In network attached tablespaces, as with traditional local tablespaces, pages are served from the buffer cache and only result in a storage IO request if the page in question is not present in the cache.
If the buffer cache is full, the system finds a victim page to evict from the cache. In a traditional system, if the victim is a “dirty page” then it is flushed to disk before replacement. This is to ensure that a subsequent fetch of the page always results in the latest data. While in network attached tablespaces, database does not write out pages on eviction (or anywhere else), it enforces a similar guarantee: a page in the buffer cache must always be of the latest version.
Most traditional databases use a recovery protocol such as ARIES that depends on the presence of a write-ahead log (WAL) that can represent the precise contents of all committed transactions. These systems also periodically checkpoint the database to establish points of durability in a coarse-grained fashion by flushing dirty pages to disk and writing a checkpoint record to the log. On restart, any given page can either miss some committed data or contain uncommitted data. Therefore, on crash recovery the system processes the redo log records since the last checkpoint by using the log applicator to apply each log record to the relevant database page. This process brings the database pages to a consistent state at the point of failure after which the in-flight transactions during the crash can be rolled back by executing the relevant undo log records. Crash recovery can be an expensive operation. Reducing the checkpoint interval helps, but at the expense of interference with foreground transactions. No such tradeoff is required with network attached tablespaces.
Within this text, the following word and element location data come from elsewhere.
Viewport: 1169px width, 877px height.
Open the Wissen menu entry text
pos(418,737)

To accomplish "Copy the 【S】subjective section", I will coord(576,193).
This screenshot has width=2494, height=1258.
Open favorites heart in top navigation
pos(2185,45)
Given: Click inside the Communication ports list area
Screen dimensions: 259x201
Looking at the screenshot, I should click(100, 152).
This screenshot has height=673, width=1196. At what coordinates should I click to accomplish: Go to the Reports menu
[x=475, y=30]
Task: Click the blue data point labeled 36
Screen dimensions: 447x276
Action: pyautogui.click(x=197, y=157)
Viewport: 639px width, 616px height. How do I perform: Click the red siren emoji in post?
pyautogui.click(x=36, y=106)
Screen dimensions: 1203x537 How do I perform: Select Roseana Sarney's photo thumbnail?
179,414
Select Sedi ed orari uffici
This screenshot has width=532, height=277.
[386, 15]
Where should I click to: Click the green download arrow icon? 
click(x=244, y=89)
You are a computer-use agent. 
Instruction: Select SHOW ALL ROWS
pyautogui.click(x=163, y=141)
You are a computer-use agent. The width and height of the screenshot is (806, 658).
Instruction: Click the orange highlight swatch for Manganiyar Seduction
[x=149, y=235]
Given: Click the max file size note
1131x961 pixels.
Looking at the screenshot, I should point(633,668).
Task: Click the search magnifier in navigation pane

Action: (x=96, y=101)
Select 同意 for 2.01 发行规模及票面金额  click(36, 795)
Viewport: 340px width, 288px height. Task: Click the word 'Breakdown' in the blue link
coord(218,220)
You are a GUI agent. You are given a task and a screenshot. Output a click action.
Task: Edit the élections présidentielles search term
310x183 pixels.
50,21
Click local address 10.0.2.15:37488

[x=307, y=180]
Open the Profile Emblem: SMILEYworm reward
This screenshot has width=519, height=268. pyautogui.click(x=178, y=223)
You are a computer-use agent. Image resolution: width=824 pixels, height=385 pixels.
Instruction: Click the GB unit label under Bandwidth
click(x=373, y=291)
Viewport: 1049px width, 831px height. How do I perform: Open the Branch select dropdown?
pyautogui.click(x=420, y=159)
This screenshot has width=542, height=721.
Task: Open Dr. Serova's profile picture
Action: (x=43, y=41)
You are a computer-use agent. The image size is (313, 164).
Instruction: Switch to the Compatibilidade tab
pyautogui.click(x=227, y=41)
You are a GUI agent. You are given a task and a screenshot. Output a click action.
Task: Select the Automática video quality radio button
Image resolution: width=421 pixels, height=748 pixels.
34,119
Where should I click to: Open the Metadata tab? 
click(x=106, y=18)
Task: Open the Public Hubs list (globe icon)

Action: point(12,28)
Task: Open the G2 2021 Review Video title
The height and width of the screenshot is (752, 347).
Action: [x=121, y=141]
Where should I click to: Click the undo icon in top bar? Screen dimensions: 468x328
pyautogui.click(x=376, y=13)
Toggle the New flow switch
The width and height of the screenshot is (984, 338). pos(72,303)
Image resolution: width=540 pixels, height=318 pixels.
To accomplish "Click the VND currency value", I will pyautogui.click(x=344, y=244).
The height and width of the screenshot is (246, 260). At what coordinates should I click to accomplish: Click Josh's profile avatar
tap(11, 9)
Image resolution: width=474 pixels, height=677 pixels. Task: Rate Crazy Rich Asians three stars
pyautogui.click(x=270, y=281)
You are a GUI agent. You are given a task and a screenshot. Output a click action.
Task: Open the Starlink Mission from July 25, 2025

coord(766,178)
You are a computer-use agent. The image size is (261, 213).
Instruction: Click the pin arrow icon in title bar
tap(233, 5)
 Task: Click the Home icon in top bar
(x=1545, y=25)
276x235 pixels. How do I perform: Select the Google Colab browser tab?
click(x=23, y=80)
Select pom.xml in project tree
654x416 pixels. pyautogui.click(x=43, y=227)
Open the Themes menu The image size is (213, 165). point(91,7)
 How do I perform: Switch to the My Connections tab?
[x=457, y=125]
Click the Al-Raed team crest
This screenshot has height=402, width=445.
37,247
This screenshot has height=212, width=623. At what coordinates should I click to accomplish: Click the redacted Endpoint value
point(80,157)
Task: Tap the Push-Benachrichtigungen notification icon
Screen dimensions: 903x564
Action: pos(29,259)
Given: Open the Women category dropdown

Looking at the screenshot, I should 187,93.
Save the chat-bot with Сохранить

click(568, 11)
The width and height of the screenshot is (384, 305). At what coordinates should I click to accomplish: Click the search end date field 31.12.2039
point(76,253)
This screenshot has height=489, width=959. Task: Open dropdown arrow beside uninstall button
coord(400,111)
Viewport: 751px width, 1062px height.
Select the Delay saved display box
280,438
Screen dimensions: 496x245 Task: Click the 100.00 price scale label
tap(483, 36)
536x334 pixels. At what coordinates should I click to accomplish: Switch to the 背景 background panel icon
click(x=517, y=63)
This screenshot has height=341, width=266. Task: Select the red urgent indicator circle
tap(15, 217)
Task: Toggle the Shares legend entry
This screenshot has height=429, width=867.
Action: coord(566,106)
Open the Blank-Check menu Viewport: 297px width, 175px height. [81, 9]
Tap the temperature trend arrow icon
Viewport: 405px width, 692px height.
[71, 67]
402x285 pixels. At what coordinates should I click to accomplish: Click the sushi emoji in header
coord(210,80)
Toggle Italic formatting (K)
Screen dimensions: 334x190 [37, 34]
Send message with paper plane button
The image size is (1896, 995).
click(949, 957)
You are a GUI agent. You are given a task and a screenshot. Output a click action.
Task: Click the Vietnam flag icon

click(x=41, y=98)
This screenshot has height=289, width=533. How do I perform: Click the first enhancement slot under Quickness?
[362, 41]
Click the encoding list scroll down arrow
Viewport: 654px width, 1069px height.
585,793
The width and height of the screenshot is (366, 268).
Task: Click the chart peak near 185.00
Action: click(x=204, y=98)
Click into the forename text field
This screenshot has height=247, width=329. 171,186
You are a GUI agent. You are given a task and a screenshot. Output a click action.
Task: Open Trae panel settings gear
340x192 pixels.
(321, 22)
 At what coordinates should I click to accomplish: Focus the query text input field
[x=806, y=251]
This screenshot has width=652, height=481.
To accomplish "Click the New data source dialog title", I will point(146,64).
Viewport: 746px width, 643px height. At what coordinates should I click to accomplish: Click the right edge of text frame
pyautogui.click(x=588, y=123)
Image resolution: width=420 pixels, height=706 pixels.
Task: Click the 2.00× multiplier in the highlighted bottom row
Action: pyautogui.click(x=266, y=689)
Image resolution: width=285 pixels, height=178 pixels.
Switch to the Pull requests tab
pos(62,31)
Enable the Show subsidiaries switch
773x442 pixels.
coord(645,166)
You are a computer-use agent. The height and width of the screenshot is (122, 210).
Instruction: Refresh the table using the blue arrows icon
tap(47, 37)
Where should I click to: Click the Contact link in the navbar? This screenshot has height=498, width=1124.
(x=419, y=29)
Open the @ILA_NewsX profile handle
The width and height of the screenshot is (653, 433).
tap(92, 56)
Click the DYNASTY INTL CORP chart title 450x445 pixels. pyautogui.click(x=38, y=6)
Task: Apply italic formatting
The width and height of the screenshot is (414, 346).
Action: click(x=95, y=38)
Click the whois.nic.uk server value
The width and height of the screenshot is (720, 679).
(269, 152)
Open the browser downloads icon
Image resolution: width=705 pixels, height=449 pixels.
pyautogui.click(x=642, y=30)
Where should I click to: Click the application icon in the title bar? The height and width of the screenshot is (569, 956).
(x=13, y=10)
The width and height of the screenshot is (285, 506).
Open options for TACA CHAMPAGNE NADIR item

A great simplifying principle of a traditional database is that the same redo log applicator is used in the forward processing path as well as on recovery where it operates synchronously and in the foreground while the database is offline. We rely on the same principle in network attached tablespaces as well, except that the redo log applicator is decoupled from the database and operates on storage nodes, in parallel, and all the time in the background. Once the database starts up it performs tablespace recovery in collaboration with the storage service and as a result, network attached tablespaces can recover very quickly (generally under 10 seconds) even if it crashed while processing over 10000 transactions per second.
The database still needs to perform undo recovery to unwind the operations of in-flight transactions at the time of the crash. However, undo recovery can happen when the database is online after the system builds the list of these in-flight transactions from the undo segments.